Saturday, January 16, 2016

January Gray

A chill, foggy morning here. Forget April, Mr. Eliot; January, when it reinforces one's prevailing state of mind, can be the cruelest month. And still February to get through.

We're sad, I'm sad to say, here. From Cairo yesterday came the word, not unexpected but no less hard, that Mr. Muscato's mother has died. She has been ill for years, and worse, far from happy, immobilized by a stroke and plagued by illnesses and large and small, immured in the house of a dutiful but sometimes grudging son and his wholly unsympathetic wife. I hope that now she's on her Trip to Bountiful.

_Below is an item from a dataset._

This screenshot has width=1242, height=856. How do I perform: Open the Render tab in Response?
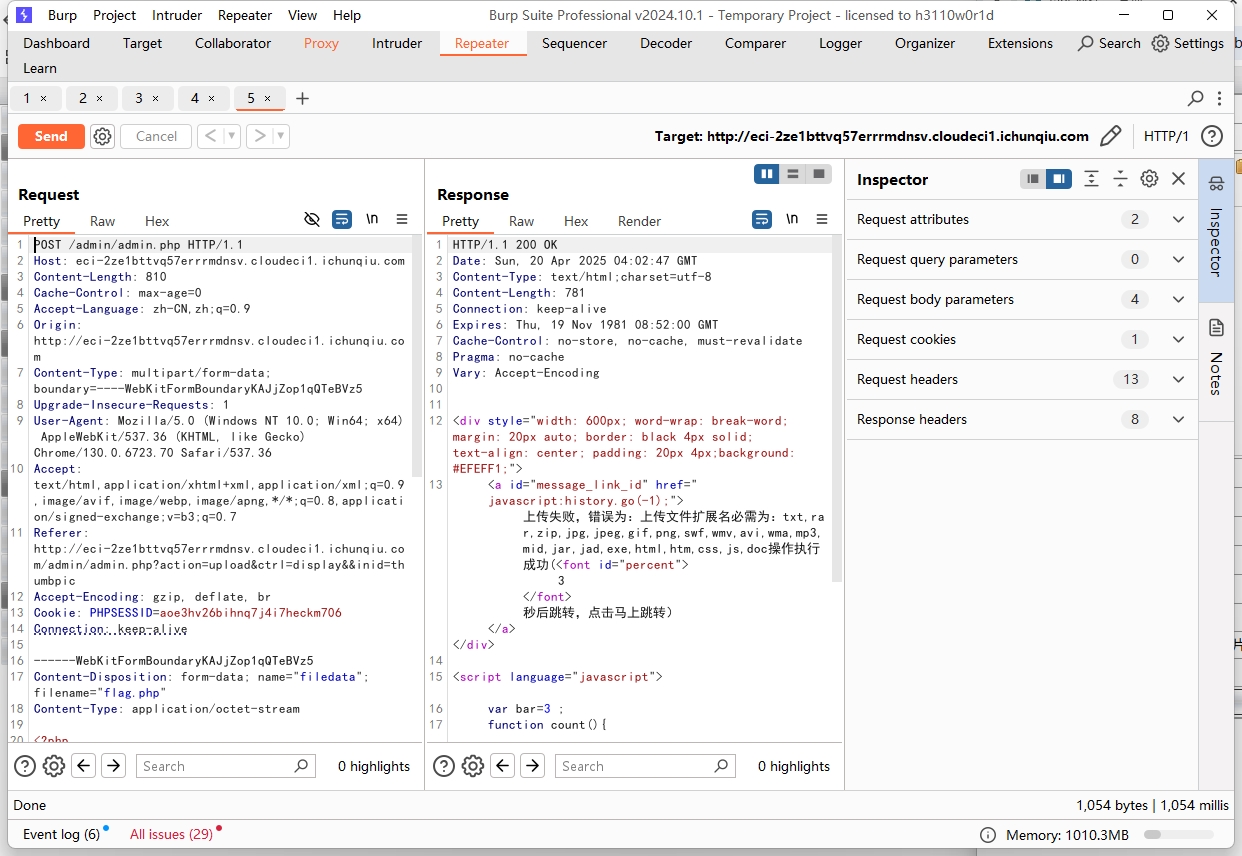click(x=639, y=221)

She slept and didn't wake, a good way to go I've always thought, and once the fresh pain dulls, perhaps the Mister will take some comfort in the calm and painlessness with which she slipped away. She had a great heart and a joyous spirit, and my husband, her youngest son, was the jewel in her maternal crown, beloved and cossetted and, at last and infinitely unwillingly, allowed to escape the nest and go so far away. He was with her last fall, which is a blessing.

Of some things, of course, in Egypt, one doesn't speak. I was officially just The Foreigner, an enigmatic friend who turned up now and then, but I think she had me figured out. She was, like many Egyptian ladies of her kind and age, a great reader of coffee grounds, a diviner of secrets; she read mine once, and gave me such a look. Still, she pressed my hands as we parted, blessed me on our way. And she was such a cook, and when she wanted to be a wicked old thing, with a laugh as broad and rolling as the Nile.

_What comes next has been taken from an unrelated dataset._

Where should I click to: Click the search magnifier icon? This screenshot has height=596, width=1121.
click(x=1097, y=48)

Meanwhile, in Florida, my own father's life is drifting toward its close. We've not, to put it mildly, been close in many years, but I hope his going is equally merciful. My Dear Sister is in attendance, reporting dutifully, but for me the great sadness when he goes will be how little sadness I feel. I know that sounds hard and unkind, but it's simply the way it is, something one learns to, if not accept, at least accommodate. There are people in the world with whom one simply has no resonance, no way to connect; more rarely, those people turn out to be someone who should be among your very closest. The human heart is a complicated, enigmatic thing, and I have as many problems with its metaphorical as with its actual iteration.

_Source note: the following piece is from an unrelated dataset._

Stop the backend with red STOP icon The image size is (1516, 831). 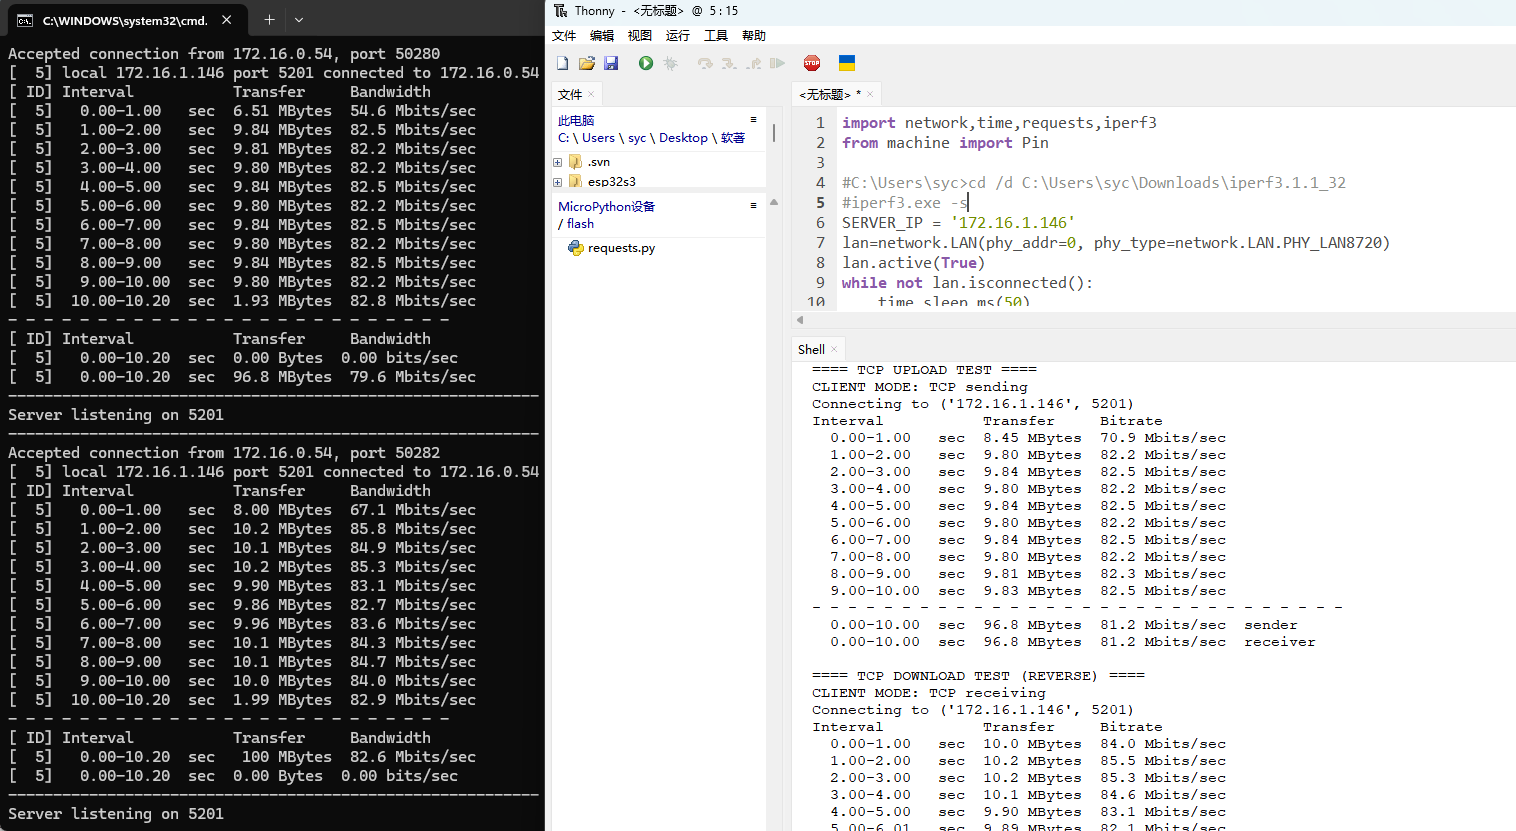pyautogui.click(x=812, y=63)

So all this week's sorrows - the vanishing of well-liked stars, the horror-show of our benighted politics, the rumblings of worse to come in far corners of the earth - all serve to bring us down. I think I'll roast a chicken, comfort my poor darling, and brood a while.


  1. So sorry to read this and know what he is going through, magnified by the miles of distance. Yet is something that we all go through. In my case, with my father - it was unexpected, and I grieved long and hard. And with my mother it was expected, and I kept wondering what was keeping death from ending her suffering. Yet I was with her when she died and it was an honor. She was there when I was born, so I should be there when she departed. The worst part is that you can never call them again. You can never hear their voices. So I send wishes of good grieving to you both. Getting it out helps.

  2. I'm so sorry for the Mister. And completely in tune with you about my paternal relations. I sometimes think of him and me and wonder "How *did* this all happen?"

  3. What a blessed way to depart - my condolences to you both, and despite your (sadly), all-too-common relationship with Pere Muscato, I wish the same for him when the time does come.

  4. "The human heart is a complicated, enigmatic thing", indeed. I wish you and the Mister every good wish at this moment. Jx

  5. I send him, and you, hugs.

  6. So sorry for poor Mr. Muscato and for you. I'm sure he will be leaning on you in the days and weeks ahead. Mother Muscato sounds like she was a corker (as my mother would say).

    I'm fortunate to have both parents still about - though their departure date for Fabulon can't be all that far off. Mom in particular has days where she seems quite ready to pack her trunks and head for that distant land. I dote a bit and call daily, and we have finished most all our business and settled past hurts. We are on very, very good ground. And I know I will be crushed when those expected (but never quite, never fully) days arrive.

    Warm hugs and comforting thoughts to both the Mister and to you.